-- What this task involves --
Whenever a line in the data below includes the string "scrollbar", copy it out.

-- Records to process --
________________
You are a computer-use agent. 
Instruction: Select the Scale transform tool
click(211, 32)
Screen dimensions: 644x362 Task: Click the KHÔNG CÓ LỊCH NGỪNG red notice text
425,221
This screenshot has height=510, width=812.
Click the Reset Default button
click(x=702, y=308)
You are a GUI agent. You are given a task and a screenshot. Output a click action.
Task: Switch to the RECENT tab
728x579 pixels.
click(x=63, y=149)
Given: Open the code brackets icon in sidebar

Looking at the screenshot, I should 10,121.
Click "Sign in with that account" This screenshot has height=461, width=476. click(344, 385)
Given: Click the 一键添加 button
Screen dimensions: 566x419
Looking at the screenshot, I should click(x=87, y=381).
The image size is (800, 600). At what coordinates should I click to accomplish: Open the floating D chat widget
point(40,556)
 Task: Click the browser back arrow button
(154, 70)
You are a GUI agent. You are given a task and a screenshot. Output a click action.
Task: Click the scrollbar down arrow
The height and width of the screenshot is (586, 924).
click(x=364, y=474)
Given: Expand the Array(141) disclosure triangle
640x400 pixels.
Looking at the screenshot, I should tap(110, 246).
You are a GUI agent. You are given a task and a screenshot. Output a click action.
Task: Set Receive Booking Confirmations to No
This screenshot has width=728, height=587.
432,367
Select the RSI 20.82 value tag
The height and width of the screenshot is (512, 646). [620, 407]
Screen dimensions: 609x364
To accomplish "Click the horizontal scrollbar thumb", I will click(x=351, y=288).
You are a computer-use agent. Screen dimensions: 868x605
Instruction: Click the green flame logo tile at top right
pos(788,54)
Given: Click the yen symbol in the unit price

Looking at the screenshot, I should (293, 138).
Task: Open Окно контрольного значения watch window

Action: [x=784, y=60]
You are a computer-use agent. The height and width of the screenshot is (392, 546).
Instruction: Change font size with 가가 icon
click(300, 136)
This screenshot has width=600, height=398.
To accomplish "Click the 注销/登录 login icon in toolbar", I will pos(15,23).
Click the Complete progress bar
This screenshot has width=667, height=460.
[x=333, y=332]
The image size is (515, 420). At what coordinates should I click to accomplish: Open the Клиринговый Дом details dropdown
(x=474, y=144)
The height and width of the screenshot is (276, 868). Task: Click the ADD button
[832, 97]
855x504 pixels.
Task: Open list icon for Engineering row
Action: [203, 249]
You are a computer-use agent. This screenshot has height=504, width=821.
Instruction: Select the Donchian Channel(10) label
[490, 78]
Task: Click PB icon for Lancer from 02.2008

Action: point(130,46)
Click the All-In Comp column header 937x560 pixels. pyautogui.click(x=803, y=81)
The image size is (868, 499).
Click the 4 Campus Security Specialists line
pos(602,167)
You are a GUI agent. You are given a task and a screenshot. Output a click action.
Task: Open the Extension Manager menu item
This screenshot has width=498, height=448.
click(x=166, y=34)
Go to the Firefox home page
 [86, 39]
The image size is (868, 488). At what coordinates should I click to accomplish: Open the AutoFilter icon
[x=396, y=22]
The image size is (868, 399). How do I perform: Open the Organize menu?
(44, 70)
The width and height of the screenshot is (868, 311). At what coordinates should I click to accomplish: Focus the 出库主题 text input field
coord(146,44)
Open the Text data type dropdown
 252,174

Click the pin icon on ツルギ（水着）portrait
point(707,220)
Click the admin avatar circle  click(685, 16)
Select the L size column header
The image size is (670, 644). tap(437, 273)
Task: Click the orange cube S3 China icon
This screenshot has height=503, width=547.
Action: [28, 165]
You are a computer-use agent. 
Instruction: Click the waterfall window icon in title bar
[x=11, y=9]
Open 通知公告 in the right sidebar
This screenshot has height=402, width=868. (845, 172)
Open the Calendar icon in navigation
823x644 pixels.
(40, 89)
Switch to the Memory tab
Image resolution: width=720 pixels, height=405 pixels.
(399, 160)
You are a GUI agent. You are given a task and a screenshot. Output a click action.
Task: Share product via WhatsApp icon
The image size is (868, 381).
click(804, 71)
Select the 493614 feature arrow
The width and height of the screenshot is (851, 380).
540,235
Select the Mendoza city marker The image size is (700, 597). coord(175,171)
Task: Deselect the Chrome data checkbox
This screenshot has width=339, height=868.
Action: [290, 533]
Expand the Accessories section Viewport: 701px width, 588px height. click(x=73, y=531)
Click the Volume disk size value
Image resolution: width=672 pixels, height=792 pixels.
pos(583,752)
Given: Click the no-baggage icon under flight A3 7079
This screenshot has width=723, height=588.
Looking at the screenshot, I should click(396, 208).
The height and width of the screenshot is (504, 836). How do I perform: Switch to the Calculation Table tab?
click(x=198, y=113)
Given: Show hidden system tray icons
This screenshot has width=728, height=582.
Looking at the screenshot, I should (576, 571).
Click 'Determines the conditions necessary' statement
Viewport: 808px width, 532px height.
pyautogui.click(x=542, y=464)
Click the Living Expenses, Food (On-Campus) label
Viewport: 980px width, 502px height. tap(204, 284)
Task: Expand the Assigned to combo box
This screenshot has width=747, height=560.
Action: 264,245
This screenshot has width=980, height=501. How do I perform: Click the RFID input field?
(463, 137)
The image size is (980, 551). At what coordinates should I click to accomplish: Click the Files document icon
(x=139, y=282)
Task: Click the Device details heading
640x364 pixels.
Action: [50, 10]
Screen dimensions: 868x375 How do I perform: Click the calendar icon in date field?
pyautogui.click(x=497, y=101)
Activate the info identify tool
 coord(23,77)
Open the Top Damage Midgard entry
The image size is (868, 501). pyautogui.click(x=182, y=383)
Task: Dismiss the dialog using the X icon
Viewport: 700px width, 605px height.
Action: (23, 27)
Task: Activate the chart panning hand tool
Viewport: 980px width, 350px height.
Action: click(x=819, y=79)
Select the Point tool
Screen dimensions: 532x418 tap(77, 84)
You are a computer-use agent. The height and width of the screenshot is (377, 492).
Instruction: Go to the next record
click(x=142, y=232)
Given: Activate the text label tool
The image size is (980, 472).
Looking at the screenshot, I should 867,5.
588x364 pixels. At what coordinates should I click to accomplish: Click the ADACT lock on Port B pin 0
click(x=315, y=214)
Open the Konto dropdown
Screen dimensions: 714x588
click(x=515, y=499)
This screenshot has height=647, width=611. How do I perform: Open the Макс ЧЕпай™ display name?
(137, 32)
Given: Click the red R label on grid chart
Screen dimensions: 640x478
________________
-- Your response --
Task: Click the scrollbar down arrow
To accomplish "Click the horizontal scrollbar thumb", I will click(x=351, y=288).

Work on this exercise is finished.